Stem Cell Research

Dr. Ding was a scientific founder of Fate Therapeutics, a private company leader in Induced Pluripotent Stem Cell research and small molecule biologics and the movement of both toward commercialization. Earlier this year Dr. Ding joined Gladstone and the faculty at the University of California San Francisco (UCSF), as a professor of pharmaceutical chemistry. Gladstone, which is affiliated with UCSF, is a leading and independent biomedical-research organization using stem-cell research to advance work in its three major areas of focus: cardiovascular disease, neurodegenerative disease and viral infections. Gladstone is allied with iPierian. iPierian and Fate Therapeutics are two of the major privately financed companies seeking to commercialize Induced Pluripotent Stem Cells (iPS cells). Stemgent would be a third, another company in which Dr. Ding is an advisor. The fourth is Jamie Thomson's Cellular Dynamics International. None of these are included in our Stem Cell Sector as they are all privately owned.

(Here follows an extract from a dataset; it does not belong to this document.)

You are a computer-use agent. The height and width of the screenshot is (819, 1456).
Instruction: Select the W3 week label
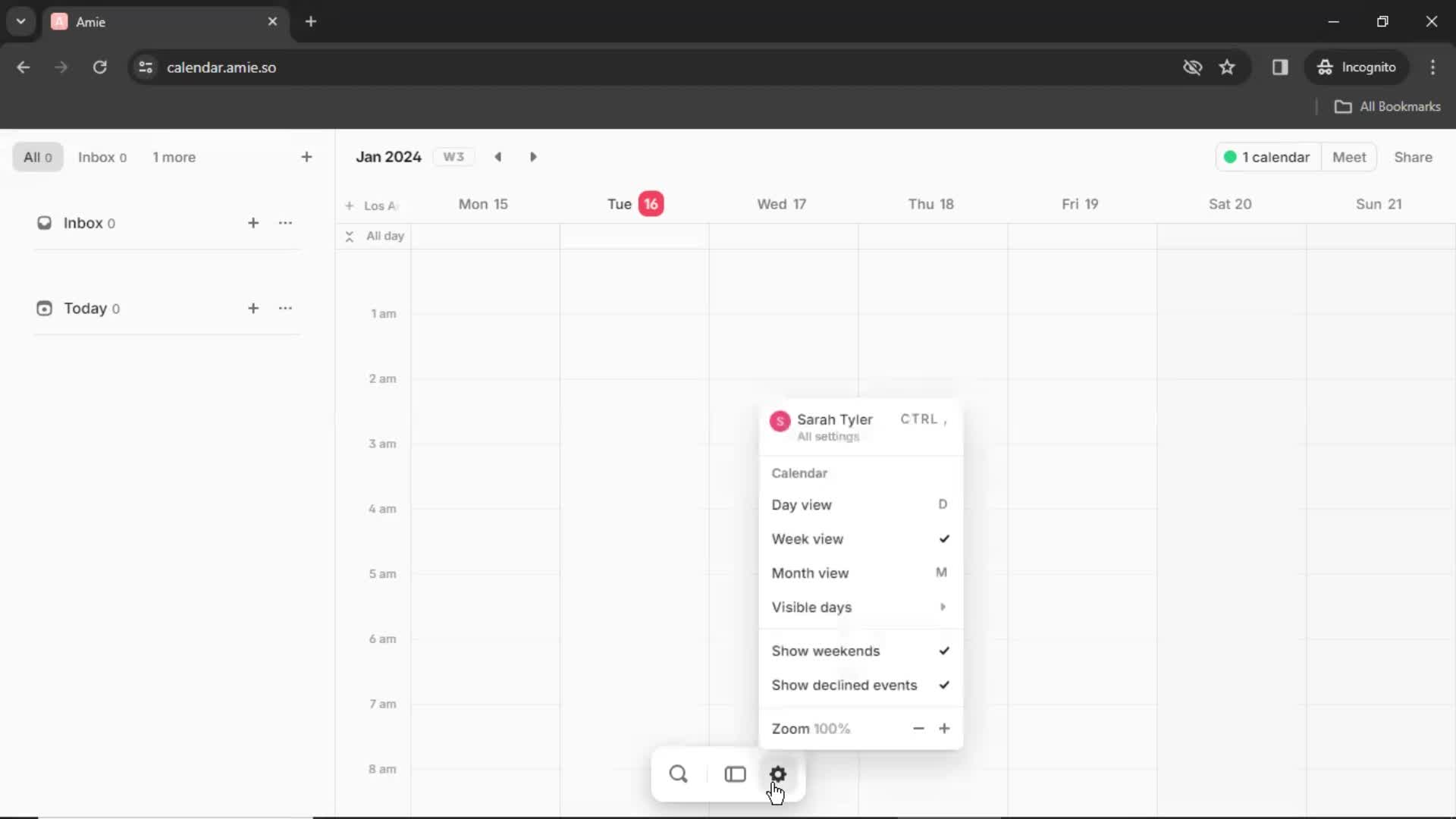point(453,157)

While Dr. Sheng Ding is not on the iPerian scientific advisory board, several of his Gladstone colleages are, along with several Harvard stem cell researchers. In fact, the advisory boards of these two companies look like a who's who of stem cell research.

Dr. Ding's work builds on the cell-reprogramming work of another Gladstone scientist, Senior Investigator Shinya Yamanaka, MD, PhD. Dr. Yamanaka's 2006 discovery of a way to turn adult skin cells into cells that act like embryonic stem cells has radically advanced the fields of cell biology and stem-cell research.

Dr. Ding's work extends Dr. Yamanaka's by offering still another method for avoiding the use of embryonic stem cells and creating an entirely new platform for fundamental studies of human disease. Rather than using models made in yeast, flies or mice for disease research, all cell-reprogramming technology allows human brain, heart and other cells to be created from the skin cells of patients with a specific disease. The new cells created from the skin cells contain a complete set of the genes that resulted in that disease—representing the potential of a far-superior human model for studying illnesses, drugs and other treatments.

“This will help us avoid any genome modifications,” said Dr. Ding. “These cells are not ready yet for transplantation. But this work removes some of the major technical hurdles to using reprogrammed cells to create transplant-ready cells for a host of diseases.”

Adapted from the Gladstone Institute announcement.